The latter, as the story went, asked them to wait so he could ask the permission of the owner of the building, who was around and wanted to meet them. On stating their mission, the owner of the house looked at her (Lawson) in shock and exclaimed; “you want to work too, a beautiful girl like you?).
The then 12-year-old school child had answered in the affirmative, but the house owner would have none of it and had ordered the little girl to come and sit beside her while her brother got to work.
The crowd at the dinner had gasped as the narrator revealed the identity of the house owner: “That woman was none other than Iyalode Bisoye Tejuosho!”
It was the beginning of a most mutually rewarding relationship between the two women, one which lasted until the death of Tejuosho, and even far beyond as it now transcends generations. The legendary Tejuosho, the great industrialist and philanthropist who was well beyond her time, took the little Alaba under her powerful wings and nurtured her, while ensuring she was properly educated.
Now, more than ever, the idea of women empowerment has produced more questions than answers. While an incredible amount of awareness has been created and continues to be on the need for women to attain independence as adult human beings capable of looking after themselves as well as their offspring and society at large, there has barely been a concomitant growth in the number of women who actually fit into this category. This is the situation the world over.
Every year, governments, inter-governmental and non-governmental organizations spend millions of dollars running conferences across the globe whose sole aim is to confer about the wretched state of womanhood in most parts of the world. Others who hold economic conferences have now made it the norm to speak about the other half of the economy, which has not been nearly fully tapped into. All manner of nomenclatures have sprung up with all kinds of philosophical connotations.

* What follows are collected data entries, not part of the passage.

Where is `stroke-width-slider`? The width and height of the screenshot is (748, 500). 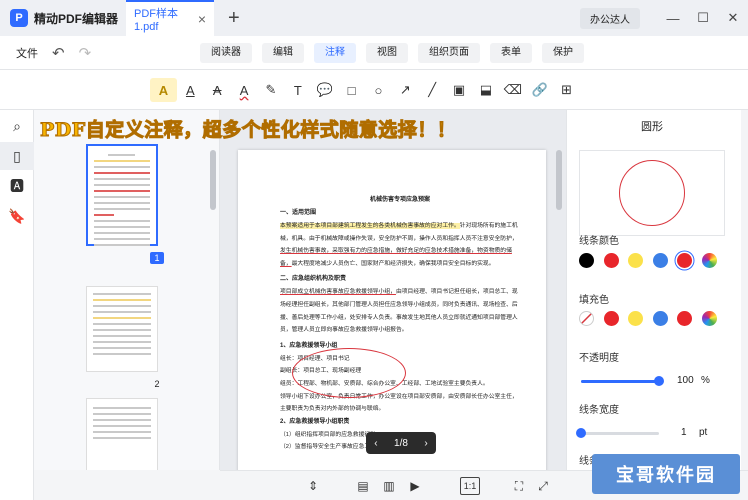
stroke-width-slider is located at coordinates (618, 433).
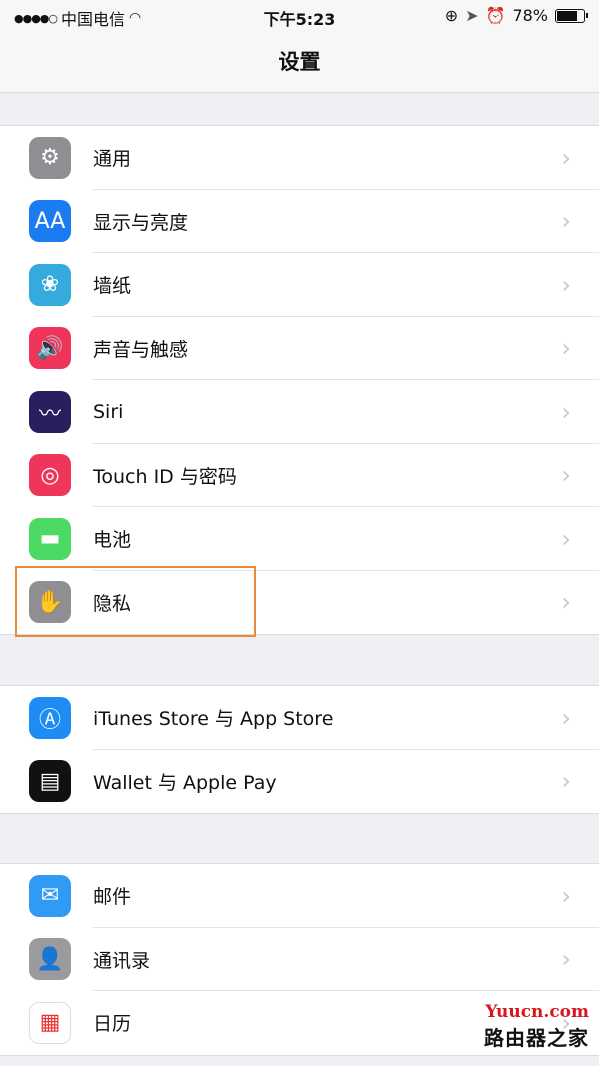 The image size is (599, 1066). I want to click on settings-row-label: Wallet 与 Apple Pay, so click(185, 782).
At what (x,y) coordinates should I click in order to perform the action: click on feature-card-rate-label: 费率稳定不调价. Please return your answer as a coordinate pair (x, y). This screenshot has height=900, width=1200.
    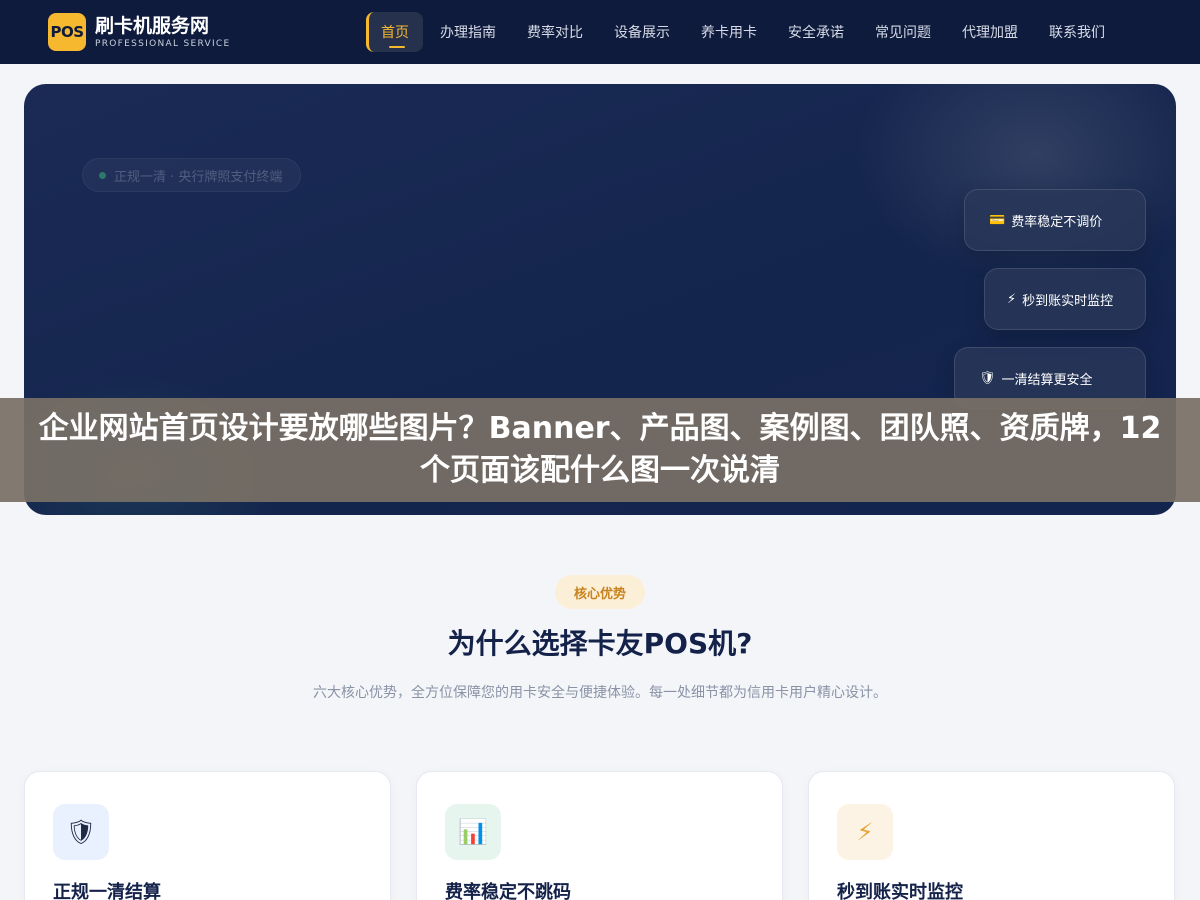
    Looking at the image, I should click on (1057, 222).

Yet women the world over remain under virtually the same level of burden, with new causes of oppression springing up, particularly with rising levels of insecurity everywhere. The abuse of the girl child both sexually and physically has risen to unprecedented levels.
It is becoming all too clear that conferences and complaints are not going improve the lot of women. What will work is what has always worked for us in our society in the past- traditional mentoring of women by women, particularly in the context of financial and sexual empowerment, the nutshell of all a woman needs to live a happy and fulfilled life.
Lagos Chamber of Commerce and Industry (LCCI) boss Onikepo Akande loves to tell the story of her maternal grandmother, Iyaafin Janet Alatede Aboderin, who was an extremely successful business woman in Ibadan in the 50s and 60s, so much so that though barely educated, she owned one of the most valuable properties in London at the time, as the legend goes.
While women like Bisoye Tejuosho had little formal education, they held their own on any terrain, whether in the market or in the boardroom. They build factories and ran homes; they raised children, their own and relatives’ alike. They also had interest in politics, statecraft, younger women and the organization of society in general.
If we truly want women empowerment as modern Nigerian women, we really need to be dusting up our History books.